Jacobs claims he relied on qualified licensed professional tax preparers. As proof, he provided printouts of the advertising material of the preparers he chose. He argued that each type of truck driving (of which we have learned there are several) requires a different type of tax preparer--but he provided no evidence for this theory. But our biggest issue is that Jacobs could not possibly have relied on advice from a tax preparer to whom he did not give the necessary information. He did not report all of the income from the Forms 1099-MISC that he received. Not reporting income for which one has received a Form 1099 is a special sign of negligence, sec. 1.6662-3(b)(1)(i), Income Tax Regs., and it might not get a taxpayer off the hook for a penalty even if he gives the 1099 to his preparer, see Metra Chem Corp. v. Commissioner, 88 T.C. 654, 662-63 (1987) (reliance on preparer with complete information not reasonable cause where cursory review would have revealed errors); Magill v. Commissioner, 70 T.C. 465, 479-80 (1978) (taxpayer still has duty to read return to make sure all income included even if all data given to tax preparer), aff'd, 651 F.2d 1233 (6th Cir. 1981). We can't even find that Jacobs did that.

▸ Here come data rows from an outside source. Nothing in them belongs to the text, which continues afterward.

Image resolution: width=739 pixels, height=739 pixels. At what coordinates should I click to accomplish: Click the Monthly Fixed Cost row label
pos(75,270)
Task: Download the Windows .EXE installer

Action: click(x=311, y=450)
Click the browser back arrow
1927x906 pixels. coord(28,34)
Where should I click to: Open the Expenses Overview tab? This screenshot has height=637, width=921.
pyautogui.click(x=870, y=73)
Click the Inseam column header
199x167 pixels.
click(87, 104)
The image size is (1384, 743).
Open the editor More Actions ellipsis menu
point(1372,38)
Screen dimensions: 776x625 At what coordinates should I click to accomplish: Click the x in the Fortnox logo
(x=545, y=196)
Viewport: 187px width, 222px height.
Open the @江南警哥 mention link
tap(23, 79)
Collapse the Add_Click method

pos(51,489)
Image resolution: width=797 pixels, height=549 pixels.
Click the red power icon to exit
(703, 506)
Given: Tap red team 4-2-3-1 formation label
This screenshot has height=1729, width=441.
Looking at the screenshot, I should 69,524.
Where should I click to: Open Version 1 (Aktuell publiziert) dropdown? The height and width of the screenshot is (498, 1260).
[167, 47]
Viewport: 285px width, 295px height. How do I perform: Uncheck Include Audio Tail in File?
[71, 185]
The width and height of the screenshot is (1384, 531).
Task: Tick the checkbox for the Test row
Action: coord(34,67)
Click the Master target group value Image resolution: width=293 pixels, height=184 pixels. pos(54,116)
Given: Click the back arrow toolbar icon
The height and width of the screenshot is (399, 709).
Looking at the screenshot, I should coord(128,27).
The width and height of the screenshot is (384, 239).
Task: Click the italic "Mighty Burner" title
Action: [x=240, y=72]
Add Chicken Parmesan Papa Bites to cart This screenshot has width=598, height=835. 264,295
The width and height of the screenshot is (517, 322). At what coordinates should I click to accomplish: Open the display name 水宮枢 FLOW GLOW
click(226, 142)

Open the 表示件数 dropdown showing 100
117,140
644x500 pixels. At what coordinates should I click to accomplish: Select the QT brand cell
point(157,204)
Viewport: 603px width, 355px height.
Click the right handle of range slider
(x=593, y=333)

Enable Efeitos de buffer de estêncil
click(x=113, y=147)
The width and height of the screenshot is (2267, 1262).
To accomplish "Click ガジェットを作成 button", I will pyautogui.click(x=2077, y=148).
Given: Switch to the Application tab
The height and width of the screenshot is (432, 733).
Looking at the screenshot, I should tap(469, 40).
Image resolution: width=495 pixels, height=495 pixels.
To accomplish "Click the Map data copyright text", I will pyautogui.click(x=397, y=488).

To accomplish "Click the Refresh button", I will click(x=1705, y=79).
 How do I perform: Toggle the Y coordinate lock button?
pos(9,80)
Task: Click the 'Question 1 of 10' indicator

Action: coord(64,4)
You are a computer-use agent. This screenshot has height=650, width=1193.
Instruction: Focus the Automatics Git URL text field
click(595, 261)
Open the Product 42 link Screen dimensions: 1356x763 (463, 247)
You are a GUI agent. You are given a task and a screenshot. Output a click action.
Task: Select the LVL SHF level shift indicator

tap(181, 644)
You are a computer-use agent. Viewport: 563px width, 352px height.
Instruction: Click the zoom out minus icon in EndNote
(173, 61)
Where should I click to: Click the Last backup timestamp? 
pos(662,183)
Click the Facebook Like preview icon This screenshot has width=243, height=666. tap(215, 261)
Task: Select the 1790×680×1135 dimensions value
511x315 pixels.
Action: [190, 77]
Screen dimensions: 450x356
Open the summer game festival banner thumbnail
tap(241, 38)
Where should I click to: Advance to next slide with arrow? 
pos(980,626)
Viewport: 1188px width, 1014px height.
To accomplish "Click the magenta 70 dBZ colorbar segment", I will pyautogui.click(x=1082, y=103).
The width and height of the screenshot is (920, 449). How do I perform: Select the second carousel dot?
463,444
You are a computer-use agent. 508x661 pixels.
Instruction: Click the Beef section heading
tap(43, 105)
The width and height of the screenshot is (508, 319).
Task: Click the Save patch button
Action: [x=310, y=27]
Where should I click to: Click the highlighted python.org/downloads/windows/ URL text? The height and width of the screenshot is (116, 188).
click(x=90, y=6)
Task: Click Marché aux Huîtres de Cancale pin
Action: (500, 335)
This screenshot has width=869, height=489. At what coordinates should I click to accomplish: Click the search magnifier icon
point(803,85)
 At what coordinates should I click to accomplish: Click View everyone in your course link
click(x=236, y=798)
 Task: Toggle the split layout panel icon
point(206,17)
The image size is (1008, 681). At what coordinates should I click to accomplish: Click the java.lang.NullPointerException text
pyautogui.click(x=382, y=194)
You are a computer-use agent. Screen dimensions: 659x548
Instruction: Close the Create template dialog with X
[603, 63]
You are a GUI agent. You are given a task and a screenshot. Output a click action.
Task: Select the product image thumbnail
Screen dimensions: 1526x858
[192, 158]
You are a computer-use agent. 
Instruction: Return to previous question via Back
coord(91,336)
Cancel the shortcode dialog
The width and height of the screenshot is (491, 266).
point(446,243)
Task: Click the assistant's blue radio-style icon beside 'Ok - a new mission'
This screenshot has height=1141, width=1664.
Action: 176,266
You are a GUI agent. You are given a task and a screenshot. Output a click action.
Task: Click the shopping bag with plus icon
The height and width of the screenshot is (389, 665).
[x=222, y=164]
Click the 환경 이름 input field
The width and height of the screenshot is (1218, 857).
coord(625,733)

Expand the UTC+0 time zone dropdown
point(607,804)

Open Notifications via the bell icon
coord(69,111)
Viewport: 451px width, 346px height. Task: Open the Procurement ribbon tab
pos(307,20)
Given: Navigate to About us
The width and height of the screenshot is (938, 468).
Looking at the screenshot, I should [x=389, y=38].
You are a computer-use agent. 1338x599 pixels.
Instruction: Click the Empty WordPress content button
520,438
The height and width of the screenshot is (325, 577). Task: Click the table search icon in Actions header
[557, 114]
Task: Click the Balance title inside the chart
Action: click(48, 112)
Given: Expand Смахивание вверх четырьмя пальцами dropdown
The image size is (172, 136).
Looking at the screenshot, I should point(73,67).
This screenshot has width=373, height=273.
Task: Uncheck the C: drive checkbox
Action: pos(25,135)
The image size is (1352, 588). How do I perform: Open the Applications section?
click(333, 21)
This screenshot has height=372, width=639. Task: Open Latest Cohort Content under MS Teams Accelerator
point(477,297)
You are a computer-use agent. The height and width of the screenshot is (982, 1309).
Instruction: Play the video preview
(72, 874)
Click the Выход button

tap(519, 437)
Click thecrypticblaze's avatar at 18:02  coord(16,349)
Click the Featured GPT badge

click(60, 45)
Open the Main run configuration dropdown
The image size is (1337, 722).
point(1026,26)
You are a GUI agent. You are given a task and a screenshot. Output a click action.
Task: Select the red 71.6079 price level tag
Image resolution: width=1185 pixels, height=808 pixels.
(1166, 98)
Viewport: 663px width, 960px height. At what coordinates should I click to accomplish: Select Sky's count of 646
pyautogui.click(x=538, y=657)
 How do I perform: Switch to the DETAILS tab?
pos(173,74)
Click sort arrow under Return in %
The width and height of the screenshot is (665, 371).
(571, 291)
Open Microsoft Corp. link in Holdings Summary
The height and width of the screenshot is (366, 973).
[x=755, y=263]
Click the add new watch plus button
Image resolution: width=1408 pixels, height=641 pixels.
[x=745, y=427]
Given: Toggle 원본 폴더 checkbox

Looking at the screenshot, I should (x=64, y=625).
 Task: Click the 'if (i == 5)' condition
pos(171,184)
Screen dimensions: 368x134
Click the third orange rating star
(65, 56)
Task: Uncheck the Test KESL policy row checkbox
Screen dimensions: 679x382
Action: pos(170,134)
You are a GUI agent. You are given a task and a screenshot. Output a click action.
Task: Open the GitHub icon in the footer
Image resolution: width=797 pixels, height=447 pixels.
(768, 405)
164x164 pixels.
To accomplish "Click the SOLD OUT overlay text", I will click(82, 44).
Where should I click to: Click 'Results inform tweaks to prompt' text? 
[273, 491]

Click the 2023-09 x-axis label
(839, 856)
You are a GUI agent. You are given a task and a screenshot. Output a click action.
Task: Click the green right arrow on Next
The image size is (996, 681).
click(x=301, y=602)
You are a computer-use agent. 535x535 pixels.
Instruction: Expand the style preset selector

But at least Jacobs used a licensed preparer for his 2007 return. For his 2009 return he used one Frank Katz, an interior designer who became a truck driver and then an unlicensed tax preparer. Katz's website material has not been updated in nearly 15 years. It was unreasonable for Jacobs to rely on an unlicensed tax preparer whose own website shows no training for at least nine years. We do not find Katz to be a "competent professional" and find that Jacobs could not reasonably have thought him to be one.

Decision will be entered for respondent.